Nuestro paso por Singapur

El león de Singapur

El león de Singapur

El cruce de frontera entre Malasia y Singapur fue bastante rápido, si bien se produjo bastante desconcierto a la hora de regresar al autobús.

Cuando llegamos al control de pasaporte malayo fuimos echados del autobús por el conductor sin mayores explicaciones; y tras pasar la frontera malaya nos encontramos con dos hangares de autobuses. ¿Cuál sería el nuestro?

Afortunadamente acertamos a la primera con el que nos tocaba y llegamos a tiempo para cambiar de bus, el cual nos llevó al centro de Singapur.

Allí conocimos a una simpatiquísima pareja, un matrimonio formado por un estadounidense especializado en culebras y una enfermera indonesia.
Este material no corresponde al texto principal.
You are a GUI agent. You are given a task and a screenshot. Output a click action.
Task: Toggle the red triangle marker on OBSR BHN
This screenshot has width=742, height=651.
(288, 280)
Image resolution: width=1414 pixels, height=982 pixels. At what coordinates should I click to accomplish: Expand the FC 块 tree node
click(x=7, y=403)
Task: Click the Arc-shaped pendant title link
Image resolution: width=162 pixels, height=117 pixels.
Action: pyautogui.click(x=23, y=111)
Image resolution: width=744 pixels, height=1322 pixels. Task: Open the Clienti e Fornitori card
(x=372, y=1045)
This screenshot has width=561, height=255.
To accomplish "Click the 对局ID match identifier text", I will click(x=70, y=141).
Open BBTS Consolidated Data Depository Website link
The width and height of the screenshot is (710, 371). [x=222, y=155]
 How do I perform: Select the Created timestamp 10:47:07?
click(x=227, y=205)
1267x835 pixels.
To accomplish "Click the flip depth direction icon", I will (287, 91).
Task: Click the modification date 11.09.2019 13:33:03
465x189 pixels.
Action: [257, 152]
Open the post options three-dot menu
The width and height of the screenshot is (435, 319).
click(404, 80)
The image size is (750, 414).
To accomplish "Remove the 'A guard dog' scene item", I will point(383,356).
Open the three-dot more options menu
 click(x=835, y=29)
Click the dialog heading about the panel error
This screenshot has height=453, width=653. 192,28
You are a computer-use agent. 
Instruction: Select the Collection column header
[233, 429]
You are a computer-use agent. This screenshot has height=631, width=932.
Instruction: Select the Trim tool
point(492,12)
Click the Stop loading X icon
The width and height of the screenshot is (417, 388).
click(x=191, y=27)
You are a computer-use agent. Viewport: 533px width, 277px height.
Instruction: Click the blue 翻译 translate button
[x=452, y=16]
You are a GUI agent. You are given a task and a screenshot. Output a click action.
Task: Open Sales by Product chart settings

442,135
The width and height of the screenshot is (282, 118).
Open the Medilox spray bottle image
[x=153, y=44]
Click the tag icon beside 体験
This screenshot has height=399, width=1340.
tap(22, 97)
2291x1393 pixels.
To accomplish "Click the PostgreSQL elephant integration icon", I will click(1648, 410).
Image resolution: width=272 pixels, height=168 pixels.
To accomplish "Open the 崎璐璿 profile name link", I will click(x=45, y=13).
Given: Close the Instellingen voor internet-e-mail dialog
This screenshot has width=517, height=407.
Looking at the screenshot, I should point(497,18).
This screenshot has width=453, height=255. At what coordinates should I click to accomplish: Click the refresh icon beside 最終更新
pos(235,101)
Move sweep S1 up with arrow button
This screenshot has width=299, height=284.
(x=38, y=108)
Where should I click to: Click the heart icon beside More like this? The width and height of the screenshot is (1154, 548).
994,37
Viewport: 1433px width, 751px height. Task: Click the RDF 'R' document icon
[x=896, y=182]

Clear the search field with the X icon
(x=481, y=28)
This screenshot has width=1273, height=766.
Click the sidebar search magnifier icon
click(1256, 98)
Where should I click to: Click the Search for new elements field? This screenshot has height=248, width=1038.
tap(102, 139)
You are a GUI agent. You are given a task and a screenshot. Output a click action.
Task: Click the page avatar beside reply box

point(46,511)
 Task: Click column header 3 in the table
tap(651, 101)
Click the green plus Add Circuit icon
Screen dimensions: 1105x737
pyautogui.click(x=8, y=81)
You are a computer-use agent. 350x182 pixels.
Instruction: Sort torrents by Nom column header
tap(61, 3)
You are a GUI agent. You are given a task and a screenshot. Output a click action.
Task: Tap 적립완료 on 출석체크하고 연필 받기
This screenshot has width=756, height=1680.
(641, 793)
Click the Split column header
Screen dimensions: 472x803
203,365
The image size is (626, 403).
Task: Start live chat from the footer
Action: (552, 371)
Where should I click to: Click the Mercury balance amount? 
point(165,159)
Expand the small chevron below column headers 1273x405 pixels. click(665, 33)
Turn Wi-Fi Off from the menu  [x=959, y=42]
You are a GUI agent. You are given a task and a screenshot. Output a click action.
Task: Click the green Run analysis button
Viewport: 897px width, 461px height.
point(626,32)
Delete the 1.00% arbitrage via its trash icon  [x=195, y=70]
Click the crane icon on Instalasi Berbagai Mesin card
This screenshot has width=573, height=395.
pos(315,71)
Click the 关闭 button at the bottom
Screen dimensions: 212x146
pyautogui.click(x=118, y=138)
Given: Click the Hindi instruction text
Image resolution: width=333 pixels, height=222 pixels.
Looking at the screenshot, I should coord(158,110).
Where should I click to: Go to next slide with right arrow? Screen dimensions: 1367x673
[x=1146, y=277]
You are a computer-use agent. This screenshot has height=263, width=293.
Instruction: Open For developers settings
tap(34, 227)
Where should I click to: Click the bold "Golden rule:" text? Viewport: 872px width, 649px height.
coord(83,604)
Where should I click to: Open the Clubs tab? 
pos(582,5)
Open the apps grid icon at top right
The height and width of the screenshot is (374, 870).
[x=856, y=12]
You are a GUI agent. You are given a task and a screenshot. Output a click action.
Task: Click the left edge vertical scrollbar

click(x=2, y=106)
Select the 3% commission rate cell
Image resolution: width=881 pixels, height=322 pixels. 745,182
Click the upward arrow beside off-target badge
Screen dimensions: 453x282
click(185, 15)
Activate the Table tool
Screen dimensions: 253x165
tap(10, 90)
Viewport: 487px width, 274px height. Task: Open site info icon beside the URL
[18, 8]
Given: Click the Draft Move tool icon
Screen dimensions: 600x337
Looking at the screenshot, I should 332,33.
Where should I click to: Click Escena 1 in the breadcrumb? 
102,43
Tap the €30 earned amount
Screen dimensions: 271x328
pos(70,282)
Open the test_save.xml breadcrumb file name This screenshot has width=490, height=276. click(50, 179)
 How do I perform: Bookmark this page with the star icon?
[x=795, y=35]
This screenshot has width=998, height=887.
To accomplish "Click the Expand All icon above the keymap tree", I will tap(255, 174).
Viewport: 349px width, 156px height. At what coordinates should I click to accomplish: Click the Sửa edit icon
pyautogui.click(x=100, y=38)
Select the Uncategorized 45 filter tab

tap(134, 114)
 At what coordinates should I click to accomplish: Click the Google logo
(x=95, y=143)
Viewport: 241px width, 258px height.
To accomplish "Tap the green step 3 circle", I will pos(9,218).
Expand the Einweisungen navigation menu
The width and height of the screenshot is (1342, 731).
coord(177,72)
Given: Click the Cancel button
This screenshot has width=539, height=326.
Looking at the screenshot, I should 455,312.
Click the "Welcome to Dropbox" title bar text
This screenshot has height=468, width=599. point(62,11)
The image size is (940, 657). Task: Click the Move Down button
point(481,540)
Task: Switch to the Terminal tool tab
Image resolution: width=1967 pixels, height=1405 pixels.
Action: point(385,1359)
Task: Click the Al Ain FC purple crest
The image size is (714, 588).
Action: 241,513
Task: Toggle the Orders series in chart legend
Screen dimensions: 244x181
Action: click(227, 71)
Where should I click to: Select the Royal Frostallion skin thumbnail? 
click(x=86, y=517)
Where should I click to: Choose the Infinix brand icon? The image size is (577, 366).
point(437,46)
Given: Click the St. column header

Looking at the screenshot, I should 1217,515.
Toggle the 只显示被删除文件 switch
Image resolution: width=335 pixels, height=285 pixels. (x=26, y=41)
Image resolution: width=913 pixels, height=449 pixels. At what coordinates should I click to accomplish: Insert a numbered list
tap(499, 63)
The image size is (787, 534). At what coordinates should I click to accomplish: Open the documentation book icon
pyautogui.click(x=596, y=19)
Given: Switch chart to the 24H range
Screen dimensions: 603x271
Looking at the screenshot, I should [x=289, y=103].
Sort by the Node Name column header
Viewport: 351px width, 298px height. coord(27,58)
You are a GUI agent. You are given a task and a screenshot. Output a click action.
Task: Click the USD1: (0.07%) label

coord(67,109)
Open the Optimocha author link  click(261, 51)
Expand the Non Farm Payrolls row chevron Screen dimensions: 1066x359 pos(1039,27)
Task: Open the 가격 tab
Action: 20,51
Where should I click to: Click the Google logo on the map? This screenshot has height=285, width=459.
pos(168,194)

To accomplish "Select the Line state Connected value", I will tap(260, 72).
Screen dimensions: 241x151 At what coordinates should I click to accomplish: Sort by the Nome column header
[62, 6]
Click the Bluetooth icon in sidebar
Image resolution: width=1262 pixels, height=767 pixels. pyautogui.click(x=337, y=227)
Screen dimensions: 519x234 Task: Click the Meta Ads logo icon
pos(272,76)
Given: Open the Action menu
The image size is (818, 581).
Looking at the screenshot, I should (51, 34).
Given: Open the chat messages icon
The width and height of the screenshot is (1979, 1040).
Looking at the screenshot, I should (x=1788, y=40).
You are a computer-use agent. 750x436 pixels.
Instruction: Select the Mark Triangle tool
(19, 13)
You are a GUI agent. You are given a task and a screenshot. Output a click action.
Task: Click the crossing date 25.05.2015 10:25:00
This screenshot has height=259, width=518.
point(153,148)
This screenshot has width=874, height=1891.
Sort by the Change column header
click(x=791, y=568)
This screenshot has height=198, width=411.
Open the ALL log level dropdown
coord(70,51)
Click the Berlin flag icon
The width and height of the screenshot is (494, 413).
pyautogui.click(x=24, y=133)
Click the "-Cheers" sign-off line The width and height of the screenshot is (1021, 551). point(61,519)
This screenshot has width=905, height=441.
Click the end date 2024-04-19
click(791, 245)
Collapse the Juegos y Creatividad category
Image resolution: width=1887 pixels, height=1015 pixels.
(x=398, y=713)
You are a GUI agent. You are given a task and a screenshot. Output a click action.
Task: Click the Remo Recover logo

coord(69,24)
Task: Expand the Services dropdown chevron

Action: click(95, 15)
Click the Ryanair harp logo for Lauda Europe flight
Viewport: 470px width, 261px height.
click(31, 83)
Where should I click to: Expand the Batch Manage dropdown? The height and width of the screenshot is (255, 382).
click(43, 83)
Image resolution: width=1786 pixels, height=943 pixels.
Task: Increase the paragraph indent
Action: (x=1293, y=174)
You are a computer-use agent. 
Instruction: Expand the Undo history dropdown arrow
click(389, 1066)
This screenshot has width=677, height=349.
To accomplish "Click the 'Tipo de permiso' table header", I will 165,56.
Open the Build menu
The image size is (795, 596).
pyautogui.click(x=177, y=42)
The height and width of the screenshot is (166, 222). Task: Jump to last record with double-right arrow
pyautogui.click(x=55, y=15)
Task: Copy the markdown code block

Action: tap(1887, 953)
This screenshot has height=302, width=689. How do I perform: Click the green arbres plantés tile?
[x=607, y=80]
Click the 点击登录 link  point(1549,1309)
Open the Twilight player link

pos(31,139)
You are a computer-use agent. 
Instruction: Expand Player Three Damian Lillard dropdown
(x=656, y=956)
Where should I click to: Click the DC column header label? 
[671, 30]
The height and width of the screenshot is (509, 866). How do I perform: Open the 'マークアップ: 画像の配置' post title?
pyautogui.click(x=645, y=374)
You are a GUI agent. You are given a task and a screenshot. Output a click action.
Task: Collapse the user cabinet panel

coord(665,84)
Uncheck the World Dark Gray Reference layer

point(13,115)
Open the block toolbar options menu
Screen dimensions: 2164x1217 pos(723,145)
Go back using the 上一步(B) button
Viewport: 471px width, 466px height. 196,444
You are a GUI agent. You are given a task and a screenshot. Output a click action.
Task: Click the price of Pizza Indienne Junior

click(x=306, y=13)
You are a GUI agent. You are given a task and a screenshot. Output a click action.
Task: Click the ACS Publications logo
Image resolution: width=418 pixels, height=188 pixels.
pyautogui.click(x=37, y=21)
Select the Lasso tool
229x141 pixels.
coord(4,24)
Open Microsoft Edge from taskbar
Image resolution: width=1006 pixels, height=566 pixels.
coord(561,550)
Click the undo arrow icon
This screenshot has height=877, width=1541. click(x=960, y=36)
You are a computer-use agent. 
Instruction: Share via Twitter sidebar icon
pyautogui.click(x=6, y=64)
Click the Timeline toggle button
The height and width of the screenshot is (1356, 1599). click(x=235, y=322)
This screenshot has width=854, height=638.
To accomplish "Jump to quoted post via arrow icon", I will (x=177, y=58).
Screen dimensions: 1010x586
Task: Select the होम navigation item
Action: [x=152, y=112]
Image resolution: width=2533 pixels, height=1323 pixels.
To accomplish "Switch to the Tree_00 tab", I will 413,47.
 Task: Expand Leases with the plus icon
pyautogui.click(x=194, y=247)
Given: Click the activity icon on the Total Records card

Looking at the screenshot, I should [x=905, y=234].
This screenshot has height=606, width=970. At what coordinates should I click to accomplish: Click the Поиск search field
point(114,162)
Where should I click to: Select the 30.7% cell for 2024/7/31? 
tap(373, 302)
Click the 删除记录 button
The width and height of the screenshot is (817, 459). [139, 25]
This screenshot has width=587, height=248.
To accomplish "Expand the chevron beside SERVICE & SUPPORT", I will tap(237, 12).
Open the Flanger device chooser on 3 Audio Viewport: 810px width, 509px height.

Nos invitaron a comer y estuvimos charlando durante un buen rato.

China Town y rascacielos de Singapur

China Town y rascacielos de Singapur

Nuestras tres noches en Singapur las pasamos con nuestro host de couchsurfing, un indio que llevaba ya varios años viviendo y trabajando en Singapur. Al igual que la pareja estadounidense indonesia, nos recalcó especialmente la necesidad de aprovechar Singapur para probar toda clase de gastronomías.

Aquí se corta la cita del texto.